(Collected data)

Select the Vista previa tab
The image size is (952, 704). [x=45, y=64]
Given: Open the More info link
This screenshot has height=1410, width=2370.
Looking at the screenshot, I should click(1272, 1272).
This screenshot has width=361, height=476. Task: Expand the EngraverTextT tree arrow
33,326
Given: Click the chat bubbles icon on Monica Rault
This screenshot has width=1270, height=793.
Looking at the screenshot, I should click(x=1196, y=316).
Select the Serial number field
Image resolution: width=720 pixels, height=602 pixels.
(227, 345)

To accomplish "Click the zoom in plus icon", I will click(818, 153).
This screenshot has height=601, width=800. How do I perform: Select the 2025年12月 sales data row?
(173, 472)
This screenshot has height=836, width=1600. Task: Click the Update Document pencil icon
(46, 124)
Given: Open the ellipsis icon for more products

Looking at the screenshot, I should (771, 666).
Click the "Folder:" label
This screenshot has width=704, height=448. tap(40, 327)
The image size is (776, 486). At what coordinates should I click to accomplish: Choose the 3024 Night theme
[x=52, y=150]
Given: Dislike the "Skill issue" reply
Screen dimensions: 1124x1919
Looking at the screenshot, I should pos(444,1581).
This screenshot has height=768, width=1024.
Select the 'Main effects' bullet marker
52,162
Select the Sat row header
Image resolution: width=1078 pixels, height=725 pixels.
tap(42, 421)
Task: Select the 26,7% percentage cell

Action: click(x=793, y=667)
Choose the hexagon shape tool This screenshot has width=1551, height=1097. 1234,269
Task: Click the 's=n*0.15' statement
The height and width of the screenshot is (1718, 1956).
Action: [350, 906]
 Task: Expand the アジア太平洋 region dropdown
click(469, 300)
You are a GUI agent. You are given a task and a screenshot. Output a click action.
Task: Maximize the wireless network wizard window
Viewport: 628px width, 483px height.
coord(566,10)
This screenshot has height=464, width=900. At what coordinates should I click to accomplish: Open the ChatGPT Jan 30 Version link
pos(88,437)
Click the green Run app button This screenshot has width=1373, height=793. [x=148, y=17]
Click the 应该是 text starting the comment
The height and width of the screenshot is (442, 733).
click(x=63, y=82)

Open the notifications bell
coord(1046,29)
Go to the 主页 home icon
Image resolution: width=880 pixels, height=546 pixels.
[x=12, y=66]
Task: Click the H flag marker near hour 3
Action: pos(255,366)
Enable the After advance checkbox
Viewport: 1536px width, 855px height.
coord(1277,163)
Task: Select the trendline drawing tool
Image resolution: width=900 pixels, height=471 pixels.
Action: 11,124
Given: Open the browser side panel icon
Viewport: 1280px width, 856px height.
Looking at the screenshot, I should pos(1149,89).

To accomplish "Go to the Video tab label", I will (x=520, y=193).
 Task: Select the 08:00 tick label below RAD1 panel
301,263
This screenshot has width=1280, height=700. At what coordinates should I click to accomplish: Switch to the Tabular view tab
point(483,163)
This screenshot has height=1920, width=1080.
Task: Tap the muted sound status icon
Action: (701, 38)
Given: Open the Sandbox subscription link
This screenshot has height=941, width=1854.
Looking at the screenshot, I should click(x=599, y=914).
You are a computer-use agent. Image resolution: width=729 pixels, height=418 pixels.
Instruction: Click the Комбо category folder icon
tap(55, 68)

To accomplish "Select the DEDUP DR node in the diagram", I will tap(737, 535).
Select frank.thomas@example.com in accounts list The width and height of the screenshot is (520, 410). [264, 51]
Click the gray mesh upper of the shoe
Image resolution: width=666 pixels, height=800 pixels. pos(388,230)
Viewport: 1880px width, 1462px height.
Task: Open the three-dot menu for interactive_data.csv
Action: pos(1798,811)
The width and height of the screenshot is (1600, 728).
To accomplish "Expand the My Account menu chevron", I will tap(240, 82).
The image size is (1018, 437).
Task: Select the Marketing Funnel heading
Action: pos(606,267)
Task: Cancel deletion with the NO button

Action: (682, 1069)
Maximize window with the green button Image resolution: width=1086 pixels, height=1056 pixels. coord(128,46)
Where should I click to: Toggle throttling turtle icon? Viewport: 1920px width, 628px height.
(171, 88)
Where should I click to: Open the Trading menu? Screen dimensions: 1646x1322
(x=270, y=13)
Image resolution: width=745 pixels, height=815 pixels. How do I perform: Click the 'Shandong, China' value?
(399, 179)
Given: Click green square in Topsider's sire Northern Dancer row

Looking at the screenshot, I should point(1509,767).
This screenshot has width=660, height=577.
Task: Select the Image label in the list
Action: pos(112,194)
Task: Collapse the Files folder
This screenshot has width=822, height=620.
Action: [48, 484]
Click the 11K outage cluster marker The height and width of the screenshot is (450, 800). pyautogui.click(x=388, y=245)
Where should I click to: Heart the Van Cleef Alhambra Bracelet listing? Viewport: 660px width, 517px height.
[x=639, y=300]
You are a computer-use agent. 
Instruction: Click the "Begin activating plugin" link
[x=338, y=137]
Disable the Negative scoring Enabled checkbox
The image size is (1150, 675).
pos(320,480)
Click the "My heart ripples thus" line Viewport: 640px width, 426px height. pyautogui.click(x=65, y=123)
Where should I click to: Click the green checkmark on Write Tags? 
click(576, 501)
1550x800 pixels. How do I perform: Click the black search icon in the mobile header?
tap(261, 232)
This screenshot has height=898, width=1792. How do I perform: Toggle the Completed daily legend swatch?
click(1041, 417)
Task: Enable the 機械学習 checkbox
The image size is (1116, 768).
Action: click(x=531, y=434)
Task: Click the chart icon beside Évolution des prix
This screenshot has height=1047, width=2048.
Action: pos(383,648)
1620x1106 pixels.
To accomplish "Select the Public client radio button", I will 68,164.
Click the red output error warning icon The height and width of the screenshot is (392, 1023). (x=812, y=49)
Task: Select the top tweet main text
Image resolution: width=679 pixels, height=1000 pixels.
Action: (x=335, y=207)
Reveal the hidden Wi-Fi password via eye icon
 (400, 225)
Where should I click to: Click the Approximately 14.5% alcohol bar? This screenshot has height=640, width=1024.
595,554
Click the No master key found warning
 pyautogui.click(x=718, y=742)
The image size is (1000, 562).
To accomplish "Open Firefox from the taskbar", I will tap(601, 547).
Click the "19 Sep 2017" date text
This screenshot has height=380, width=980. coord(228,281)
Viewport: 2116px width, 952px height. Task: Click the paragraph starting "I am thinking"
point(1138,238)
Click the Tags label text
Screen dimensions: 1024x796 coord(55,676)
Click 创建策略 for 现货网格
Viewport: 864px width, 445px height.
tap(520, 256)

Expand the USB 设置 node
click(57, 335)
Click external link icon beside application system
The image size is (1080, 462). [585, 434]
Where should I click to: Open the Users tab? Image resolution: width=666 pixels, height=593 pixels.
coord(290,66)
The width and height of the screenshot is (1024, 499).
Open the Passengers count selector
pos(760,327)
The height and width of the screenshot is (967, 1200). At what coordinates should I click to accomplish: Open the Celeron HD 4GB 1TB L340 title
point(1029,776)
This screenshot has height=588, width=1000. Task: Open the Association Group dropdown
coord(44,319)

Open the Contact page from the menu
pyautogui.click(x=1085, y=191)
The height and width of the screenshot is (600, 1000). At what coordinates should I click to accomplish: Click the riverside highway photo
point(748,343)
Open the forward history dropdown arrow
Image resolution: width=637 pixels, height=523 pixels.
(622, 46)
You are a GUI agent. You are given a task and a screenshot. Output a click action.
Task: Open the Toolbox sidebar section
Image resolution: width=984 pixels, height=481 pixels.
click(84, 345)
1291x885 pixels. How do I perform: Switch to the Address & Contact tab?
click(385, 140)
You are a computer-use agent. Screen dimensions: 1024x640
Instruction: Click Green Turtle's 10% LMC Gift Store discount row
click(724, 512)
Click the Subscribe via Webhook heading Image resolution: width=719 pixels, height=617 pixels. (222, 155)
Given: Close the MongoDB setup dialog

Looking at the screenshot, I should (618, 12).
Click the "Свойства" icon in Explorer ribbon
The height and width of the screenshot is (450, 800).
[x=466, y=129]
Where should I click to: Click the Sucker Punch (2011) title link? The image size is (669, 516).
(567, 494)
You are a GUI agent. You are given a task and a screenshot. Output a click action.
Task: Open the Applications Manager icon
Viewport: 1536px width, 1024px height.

• _What you are asked to do_
Copy out each line of the records where the string "window" appears.

• _Output below_
Task: Maximize the wireless network wizard window
Maximize window with the green button Image resolution: width=1086 pixels, height=1056 pixels. coord(128,46)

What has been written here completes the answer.